‘Failing to deliver’: Insurance giant QBE sued over dodgy discounts as premiums soar
QBE is the latest target of a crackdown on misleading insurance claims.
One of Australia’s largest insurers is facing court accused of misleading consumers over prices as the corporate regulator cracks down on companies after large premium increases.
QBE Insurance has been dragged to court by financial watchdog ASIC accused of sending renewal notices to customers that promised discounts that never actually occurred.
ASIC deputy chair Sarah Court said insurers “failing to deliver” on price promises is a “key priority”.
ASIC has also fined other insurers, including the NRMA and RACQ, in the past year.
“QBE’s pricing model potentially eroded the discounts received by over half a million customers, in some cases to nil,” Court said.
“Some customers were promised discounts for their loyalty when renewing their policies, which they didn’t receive.”
RMIT University Professor Angel Zhong explained QBE is being sued over behaviour that had the potential to “short-change consumers” by setting minimum premium thresholds and caps on discounts.
“By capping the percentage decrease in premiums compared to the previous year, QBE restricted the potential savings customers could achieve,” Zhong said.
“These mechanisms, which were not adequately disclosed to consumers, resulted in misleading representations about the true cost and benefits of QBE’s insurance products.”
The case comes after massive hikes in insurance premiums across the industry over the past two years, with consumers often facing double-digit increases in home, vehicle and health insurance premiums.
In fact, ABS data shows that insurance costs have been one of the key inflationary pressures across the economy since Covid-19.
The case against QBE
ASIC alleges QBE told consumers they were eligible for discounts on their premium increases, including as insurance bills soared post-Covid.
But at the same time the insurer was allegedly calculating prices with certain rules in place that limited how much consumers could save and in some cases wiping out their discount entirely.
This included installing minimum prices and using algorithms that limited the reduction that consumers could get against their last renewal notice.
“By setting a minimum premium threshold, QBE ensured that the final premium charged to customers would not fall below a certain amount, regardless of the discounts they were promised,” Zhong said.
“This practice meant that even if a consumer was eligible for a significant discount, the minimum premium could prevent them from receiving the full benefit.”
QBE is being sued over what it said about its promotional plans in lengthy product disclosure statements, rather than the actual pricing policy.
Federal court filings alleged QBE promised customers they were eligible for discounts that would reduce premiums, and that discounts would be applied in “full and without reduction”.
“QBE sent to many customers renewal notices that incorrectly represented that the premium they were being charged to renew their policy had been reduced on account of specified discounts,” an application lodged with the courts alleges.
“In fact, one or both of the pricing mechanisms had operated to reduce or eliminate the benefit of some or all of the specified discounts, and their premium had not been reduced in the manner or to the extent represented.”
Wider crackdown
QBE, which is the name brand of Australia’s largest insurance group, is not the only company in the industry that has faced the wrath of ASIC recently over making dodgy claims about discounts.
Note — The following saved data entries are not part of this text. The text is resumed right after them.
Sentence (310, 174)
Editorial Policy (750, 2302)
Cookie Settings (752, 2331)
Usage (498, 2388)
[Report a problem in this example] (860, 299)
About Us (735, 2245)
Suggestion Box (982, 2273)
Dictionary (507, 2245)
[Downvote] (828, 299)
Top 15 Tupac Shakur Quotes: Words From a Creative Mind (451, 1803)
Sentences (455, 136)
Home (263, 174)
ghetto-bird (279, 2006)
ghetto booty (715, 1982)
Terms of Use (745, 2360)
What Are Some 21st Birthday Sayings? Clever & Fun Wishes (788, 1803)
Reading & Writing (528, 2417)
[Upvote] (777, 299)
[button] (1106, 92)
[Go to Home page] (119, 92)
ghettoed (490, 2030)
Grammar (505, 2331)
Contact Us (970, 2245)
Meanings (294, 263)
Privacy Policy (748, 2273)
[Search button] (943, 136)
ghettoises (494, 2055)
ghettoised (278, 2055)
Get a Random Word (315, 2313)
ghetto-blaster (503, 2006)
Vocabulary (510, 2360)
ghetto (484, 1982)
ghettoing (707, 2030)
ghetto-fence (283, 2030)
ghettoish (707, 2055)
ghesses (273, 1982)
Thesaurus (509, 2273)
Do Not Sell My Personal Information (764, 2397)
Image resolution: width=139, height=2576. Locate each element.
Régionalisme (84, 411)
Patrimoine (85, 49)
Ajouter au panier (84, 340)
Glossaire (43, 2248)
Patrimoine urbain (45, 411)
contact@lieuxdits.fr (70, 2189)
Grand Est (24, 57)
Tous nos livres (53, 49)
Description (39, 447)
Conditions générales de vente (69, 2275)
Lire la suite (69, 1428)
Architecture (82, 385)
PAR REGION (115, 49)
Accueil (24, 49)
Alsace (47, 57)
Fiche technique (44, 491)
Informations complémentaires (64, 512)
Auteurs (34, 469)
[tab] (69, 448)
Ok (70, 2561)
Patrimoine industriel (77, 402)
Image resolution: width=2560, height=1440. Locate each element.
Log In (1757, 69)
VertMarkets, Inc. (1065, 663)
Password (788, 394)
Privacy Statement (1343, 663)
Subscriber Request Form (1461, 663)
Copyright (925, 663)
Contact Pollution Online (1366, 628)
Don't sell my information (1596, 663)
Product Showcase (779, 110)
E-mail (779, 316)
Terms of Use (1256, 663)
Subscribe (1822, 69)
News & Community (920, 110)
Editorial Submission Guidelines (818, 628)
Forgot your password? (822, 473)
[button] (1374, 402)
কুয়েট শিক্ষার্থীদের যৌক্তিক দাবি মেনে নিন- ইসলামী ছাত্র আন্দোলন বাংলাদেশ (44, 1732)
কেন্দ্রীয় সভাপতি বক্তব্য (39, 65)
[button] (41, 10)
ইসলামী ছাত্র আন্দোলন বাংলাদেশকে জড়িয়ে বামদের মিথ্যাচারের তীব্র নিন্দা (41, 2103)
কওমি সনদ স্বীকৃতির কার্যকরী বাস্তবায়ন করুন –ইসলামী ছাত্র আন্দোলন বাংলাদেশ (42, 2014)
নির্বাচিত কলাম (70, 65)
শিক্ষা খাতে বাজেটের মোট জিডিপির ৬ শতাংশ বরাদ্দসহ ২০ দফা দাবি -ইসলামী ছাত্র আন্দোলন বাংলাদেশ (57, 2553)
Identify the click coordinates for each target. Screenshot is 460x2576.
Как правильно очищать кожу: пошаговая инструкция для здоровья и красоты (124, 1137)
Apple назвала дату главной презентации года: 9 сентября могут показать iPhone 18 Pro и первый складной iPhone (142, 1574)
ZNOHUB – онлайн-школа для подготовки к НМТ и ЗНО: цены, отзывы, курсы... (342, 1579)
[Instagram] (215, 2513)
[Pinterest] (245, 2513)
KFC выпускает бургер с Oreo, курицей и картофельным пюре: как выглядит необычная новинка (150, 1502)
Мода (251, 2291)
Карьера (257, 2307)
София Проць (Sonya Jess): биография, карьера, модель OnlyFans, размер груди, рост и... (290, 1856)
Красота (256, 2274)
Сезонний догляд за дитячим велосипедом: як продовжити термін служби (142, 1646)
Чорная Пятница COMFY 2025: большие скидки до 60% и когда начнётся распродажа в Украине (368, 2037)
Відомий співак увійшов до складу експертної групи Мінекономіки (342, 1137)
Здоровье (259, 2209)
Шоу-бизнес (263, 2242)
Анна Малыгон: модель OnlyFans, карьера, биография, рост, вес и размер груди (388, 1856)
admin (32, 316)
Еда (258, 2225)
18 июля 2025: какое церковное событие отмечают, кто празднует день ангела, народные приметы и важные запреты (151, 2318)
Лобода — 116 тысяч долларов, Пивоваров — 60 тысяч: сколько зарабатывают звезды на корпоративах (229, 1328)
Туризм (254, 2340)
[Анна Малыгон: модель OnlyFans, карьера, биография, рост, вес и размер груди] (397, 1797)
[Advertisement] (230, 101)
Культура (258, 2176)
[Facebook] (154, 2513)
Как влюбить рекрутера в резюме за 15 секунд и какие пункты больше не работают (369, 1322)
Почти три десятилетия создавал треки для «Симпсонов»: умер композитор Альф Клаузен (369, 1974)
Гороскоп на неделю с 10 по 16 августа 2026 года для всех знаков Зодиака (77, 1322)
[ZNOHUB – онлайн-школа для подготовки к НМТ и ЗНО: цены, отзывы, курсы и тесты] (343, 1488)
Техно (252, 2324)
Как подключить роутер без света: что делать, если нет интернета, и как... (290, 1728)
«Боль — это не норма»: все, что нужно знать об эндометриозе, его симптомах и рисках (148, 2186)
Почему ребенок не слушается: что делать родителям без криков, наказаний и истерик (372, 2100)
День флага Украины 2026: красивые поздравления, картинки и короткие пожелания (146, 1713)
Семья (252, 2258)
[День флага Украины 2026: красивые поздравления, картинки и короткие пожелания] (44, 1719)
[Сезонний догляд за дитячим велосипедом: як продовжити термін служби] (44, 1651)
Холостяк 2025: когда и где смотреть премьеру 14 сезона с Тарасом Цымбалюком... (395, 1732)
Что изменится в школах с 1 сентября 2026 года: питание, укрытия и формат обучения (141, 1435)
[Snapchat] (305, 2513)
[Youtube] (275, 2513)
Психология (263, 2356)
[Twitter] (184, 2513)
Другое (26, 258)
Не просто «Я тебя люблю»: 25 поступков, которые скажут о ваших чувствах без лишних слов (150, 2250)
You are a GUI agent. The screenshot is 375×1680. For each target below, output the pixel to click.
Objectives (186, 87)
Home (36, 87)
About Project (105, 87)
ASIC called out companies engaged in a range of “pricing failures” last year and warned firms that it would go after them following a review of pricing practices.
The regulator has remediated more than $815 million for more than 5.6 million customers for pricing failures reported since 2018 and has more recently taken aim at the biggest insurers.
That includes Insurance Australia Limited, which operates the National Roads and Motorists Association (NRMA) insurance brand. It paid a $40 million fine last year over dodgy discounts.
Additionally, RACQ was fined $10 million in November after it sent misleading product disclosure statements on “at least” five million occasions.
About 458,746 customers missed out on more than $86 million in discounts they should have received in that case.